Feu, comme le train incendié emportant dans la nuit, du Caire vers Louxor, des voyageurs affolés et un vieil écrivain aveugle, étonnamment serein, que d'aucuns croient mort depuis des années, alors que «les écrivains égyptiens sont éternels comme les pharaons qu'ils vénèrent» («La nuit interrompue de la déesse Nout»).

On s'y perd un peu, l'imagination vire à l'élucubration, l'écriture se fait parfois hâtive, approximative.

Mais certaines nouvelles touchent et retiennent.

«Un amour délocalisé» et ses lettres frémissantes qui abolissent la distance séparant les amants. «Tes caresses me font rêver et penser que nous ne pouvons plus mourir, désormais», écrit Noël à Anaïs. «Aujourd'hui, je transgresse mes interdits, je vis une espèce de folie, je me sens devenir femme comme si je ne l'avais jamais été», écrit Anaïs à Noël. L'amour est pour chacun recréation, renaissance, retour à «la vraie vie» qu'ils épousent enfin, l'un par l'autre. Bouleversante, mais fragile…

«La mezzanine», que Julie avait fait construire dans la chambre de musique dévolue à son mari violoncelliste, qui est restée son refuge après le départ de l'époux infidèle, et qu'elle transporte désormais, contre vents et marées, dans toutes ses pérégrinations, comme si c'était une partie d'elle-même.

«Le parfum redoutable de la ressemblance», une ressemblance angoissante à force d'être parfaite entre une mère et sa fille, celle-ci étouffant de n'être que la copie, la réverbération, le halo de celle-là. Comme si sa mère, en lui donnant la vie, la lui avait irrémédiablement volée.
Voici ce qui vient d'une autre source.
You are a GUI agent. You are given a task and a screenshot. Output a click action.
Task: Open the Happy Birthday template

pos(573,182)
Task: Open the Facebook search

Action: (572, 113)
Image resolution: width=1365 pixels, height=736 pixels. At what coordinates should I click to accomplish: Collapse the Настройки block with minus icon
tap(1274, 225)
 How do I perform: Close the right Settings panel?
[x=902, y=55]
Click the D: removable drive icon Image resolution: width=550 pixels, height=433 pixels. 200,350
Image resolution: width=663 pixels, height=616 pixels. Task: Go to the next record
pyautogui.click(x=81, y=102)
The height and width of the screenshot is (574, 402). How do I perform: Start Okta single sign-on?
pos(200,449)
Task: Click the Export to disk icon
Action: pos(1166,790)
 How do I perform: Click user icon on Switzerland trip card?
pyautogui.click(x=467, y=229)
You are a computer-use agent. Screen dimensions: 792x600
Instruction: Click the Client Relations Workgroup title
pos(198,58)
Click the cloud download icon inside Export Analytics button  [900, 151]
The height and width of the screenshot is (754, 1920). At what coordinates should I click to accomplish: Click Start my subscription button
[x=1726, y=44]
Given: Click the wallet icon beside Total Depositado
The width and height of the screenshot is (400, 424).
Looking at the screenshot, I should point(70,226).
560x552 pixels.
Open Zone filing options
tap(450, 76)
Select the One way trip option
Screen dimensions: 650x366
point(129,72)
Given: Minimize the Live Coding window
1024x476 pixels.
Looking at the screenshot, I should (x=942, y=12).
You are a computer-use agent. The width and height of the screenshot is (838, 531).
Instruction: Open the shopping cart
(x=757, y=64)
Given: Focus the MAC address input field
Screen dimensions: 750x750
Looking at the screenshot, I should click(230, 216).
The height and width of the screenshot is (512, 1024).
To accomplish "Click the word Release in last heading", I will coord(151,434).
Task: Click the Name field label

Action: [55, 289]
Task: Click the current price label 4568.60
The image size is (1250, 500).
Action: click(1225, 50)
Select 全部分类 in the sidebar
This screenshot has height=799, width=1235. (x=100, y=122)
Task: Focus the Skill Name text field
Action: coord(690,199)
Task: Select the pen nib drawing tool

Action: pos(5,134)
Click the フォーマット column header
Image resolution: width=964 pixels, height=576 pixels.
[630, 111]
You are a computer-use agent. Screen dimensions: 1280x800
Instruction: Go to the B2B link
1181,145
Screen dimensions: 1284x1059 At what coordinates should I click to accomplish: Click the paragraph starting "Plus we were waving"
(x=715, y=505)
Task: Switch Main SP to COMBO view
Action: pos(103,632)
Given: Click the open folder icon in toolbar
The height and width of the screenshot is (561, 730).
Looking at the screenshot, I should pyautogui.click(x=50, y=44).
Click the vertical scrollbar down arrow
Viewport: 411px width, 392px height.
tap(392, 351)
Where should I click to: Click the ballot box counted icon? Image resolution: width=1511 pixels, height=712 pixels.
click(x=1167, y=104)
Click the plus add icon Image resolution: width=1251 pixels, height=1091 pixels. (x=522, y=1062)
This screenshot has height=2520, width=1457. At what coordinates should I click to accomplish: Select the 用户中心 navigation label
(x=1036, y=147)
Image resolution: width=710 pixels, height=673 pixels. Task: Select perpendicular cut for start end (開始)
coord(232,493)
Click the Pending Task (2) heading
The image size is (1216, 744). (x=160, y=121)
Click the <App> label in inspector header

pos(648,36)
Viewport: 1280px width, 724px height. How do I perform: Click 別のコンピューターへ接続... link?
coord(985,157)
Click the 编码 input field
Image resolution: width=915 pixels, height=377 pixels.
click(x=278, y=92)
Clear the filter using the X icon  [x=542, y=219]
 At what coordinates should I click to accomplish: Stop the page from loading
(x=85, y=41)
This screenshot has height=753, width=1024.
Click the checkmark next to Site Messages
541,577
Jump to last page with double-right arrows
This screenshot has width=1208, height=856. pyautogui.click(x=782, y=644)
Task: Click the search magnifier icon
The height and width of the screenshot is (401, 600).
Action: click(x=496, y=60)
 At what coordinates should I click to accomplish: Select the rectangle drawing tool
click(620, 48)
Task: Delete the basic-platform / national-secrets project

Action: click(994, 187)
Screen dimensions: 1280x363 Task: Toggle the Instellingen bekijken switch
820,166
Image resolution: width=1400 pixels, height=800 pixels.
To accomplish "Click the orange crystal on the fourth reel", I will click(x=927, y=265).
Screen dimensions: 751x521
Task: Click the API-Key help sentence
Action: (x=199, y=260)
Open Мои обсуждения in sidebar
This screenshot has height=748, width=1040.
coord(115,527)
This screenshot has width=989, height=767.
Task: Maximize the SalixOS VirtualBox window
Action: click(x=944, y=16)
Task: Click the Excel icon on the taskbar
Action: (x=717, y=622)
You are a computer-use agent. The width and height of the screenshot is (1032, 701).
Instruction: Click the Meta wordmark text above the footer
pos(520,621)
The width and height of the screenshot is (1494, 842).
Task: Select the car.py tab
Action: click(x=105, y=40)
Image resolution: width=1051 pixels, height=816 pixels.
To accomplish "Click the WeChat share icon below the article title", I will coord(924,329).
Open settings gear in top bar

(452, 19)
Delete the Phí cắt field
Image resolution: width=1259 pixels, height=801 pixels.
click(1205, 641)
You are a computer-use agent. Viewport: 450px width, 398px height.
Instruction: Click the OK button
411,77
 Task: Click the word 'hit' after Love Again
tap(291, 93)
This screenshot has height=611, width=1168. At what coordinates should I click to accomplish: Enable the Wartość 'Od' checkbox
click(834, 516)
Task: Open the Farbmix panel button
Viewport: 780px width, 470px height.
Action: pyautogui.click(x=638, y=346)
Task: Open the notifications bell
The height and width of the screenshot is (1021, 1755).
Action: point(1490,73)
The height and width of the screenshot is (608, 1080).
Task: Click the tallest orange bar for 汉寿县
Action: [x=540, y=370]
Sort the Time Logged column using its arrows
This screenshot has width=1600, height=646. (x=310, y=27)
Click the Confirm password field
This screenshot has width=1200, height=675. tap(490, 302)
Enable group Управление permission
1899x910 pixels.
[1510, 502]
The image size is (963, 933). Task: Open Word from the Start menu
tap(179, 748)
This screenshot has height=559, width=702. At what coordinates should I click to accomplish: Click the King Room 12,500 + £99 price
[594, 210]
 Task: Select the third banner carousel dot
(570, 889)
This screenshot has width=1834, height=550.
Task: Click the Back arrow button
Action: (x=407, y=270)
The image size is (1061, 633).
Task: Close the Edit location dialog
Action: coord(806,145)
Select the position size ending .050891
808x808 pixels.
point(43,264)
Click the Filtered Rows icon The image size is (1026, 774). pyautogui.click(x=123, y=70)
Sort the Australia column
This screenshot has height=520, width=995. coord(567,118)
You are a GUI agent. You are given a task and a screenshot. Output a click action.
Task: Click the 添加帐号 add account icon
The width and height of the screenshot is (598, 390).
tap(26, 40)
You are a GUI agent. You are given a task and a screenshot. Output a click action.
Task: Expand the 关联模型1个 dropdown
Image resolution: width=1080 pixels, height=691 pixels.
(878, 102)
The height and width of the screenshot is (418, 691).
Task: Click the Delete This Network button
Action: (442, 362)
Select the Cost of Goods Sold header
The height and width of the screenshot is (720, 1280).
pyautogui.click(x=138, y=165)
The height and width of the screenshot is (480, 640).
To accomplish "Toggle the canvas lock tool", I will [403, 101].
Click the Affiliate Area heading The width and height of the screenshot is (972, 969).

«Les Virgile», la plus émouvante, où un père et un fils, Italiens fixés dans la région du Centre, scellent leur tendresse dans l'exaltante liesse du cortège des Gilles de La Louvière, dansant exceptionnellement sur le pavé de la Rome éternelle.

Et la plus belle, qui donne son titre au recueil, et jette aussi un pont imprévu entre l'Italie et nos brumes. Une histoire d'amitié, proche d'un conte de fées, qui permet à un vieux gondolier d'exaucer son rêve : quitter Venise pour rejoindre ses enfants, établis dans le Hainaut, sans abandonner sa barque bien-aimée… L'inattendu, alors, touche à la poésie.